GUFI
GUFI (Grand Unified File Index) is designed for large-scale data centers to enable fast, secure and comprehensive searches of files and directories. It works by creating a hierarchical index, allowing users to quickly find and characterize data across multiple filesystems.
GUFI uses a database that is indexed on the weekend. It may not find or measure the size of files that were created or moved around after the index was updated.
Note: Currently, GUFI only works on login03. Check that you are connected to login03 by running: hostname. If you are not on login03 you can connect by running: ssh login03.
There are two commands that GUFI provides:
gufi_find: For finding files and subdirectories in a directorygufi_du: For obtaining the size of files and directories
For gufi_find and gufi_du to work, you must provide the full indexed pathname. Please note that /nesi/home is required in place of /home for the GUFI search index. For example:
* /nesi/home/$USER/foo
* /nesi/nobackup/nesi12345/bar
* /nesi/project/nesi12345/baz
Prerequisite: Load gufi Module¶
To use gufi_find and gufi_du, you must first load the gufi module:
module load gufi
Finding Files and Directories using GUFI¶
In GUFI, you provide the same arguments to gufi_find as you do with the find command.
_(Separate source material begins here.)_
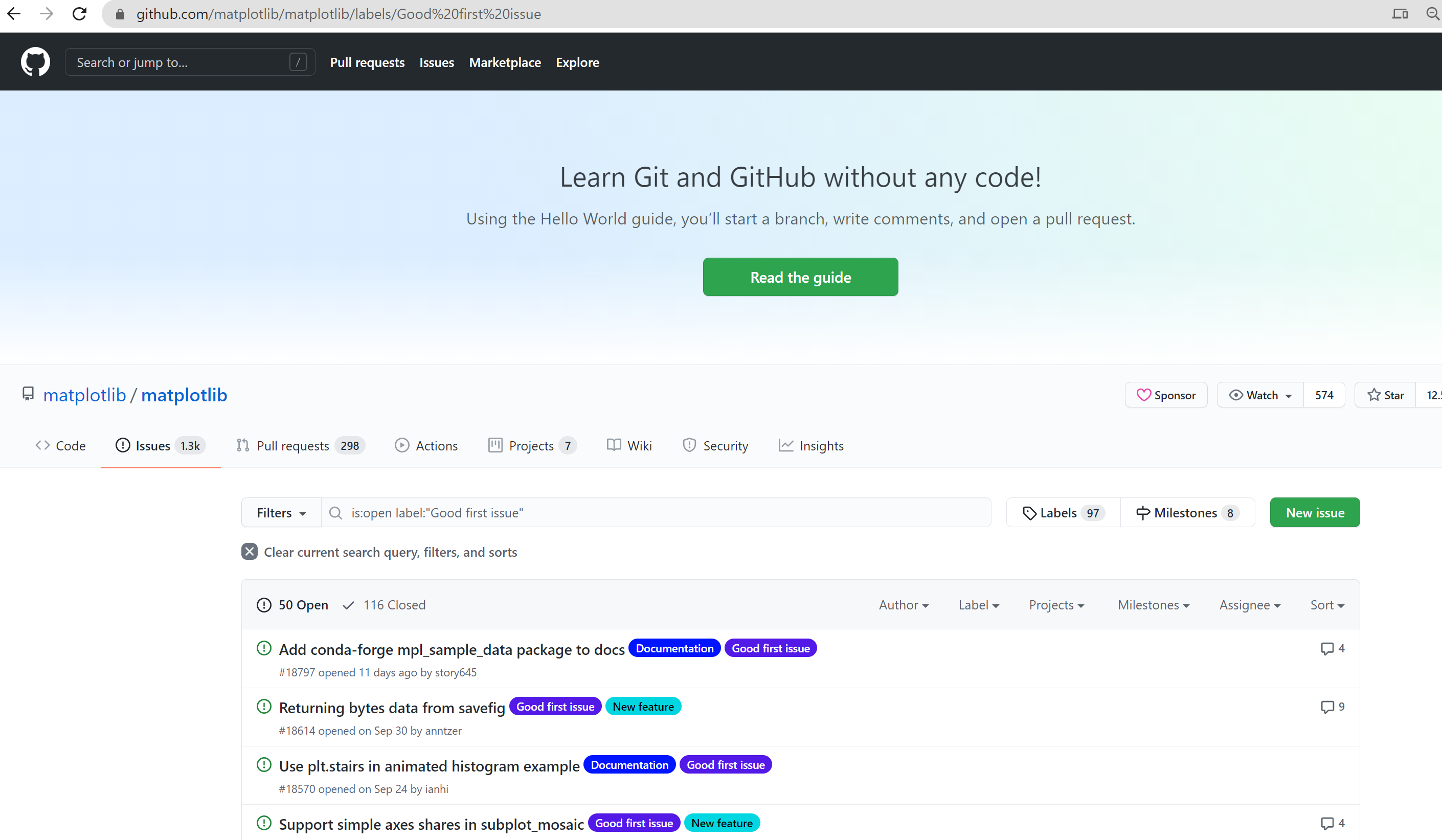The image size is (1442, 840).
Task: Open the Watch dropdown
Action: coord(1260,395)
For example, if you want to find a dataset in your scratch directory:
gufi_find /nesi/nobackup/nesi12345 -name foo.dat
Or if you want to find the largest file in your directory:
gufi_find /nesi/home/$USER -type f -printf '%s %p\n' 2>/dev/null | sort -nr | head -n 1
gufi_find /nesi/project/nesi12345 -type f -printf '%s %p\n' 2>/dev/null | sort -nr | head -n 1
gufi_find /nesi/nobackup/nesi12345 -type f -printf '%s %p\n' 2>/dev/null | sort -nr | head -n 1
Obtaining the Size of Files and Directories using GUFI¶
With GUFI, you provide the same arguments to gufi_du as you do with the du command:
If you want to find the size of your in your home directory:
gufi_du -s /nesi/home/$USER
If you want to find the size of your project directory in project or nobackup:
gufi_du -s /nesi/project/nesi12345
gufi_du -s /nesi/nobackup/nesi12345
If you want to obtain the number of files a directory named baz in your scratch directory you would do the following:
gufi_du --inodes -s /nesi/nobackup/nesi12345/baz
Troubleshooting¶
My file or directory exists, but GUFI does not include it during its search¶
If you recieve an error such as:
Could not get realpath of "/search/nesi/home/foo": No such file or directory (2)
it is likely that your directory has not been indexed by GUFI yet. You will need to wait until the end of the week for those files and directories to be indexed by GUFI.
In the meantime, you can either use find or du instead of gufi_find or gufi_du as alternatives for these functions.
I get the message: Does "XYZ" have treesummary data?¶
If you get a message such as: Error: Skipping directory "/search/nesi/nobackup/nesi99991": Permission denied (13)
This means that gufi_find or gufi_du was not able to find any information about the path you gave it to search. This could be because:
- The directory you are search in doesn't exist,
- Check that the path you provided is correct.
- You don't have permissions to read the files you were trying to search
- You require read access. For example you may need to be added to the project.
- Your files and directories were created before they were included in the
GUFIdatabase.- You will need to wait until the files and directories are indexed by
GUFI.
- You will need to wait until the files and directories are indexed by
I can not use tab to autocomplete, and sometimes autocompleting using tab logs me out of my Mahuika login¶
This is a known problem. We are currently looking for a fix for this.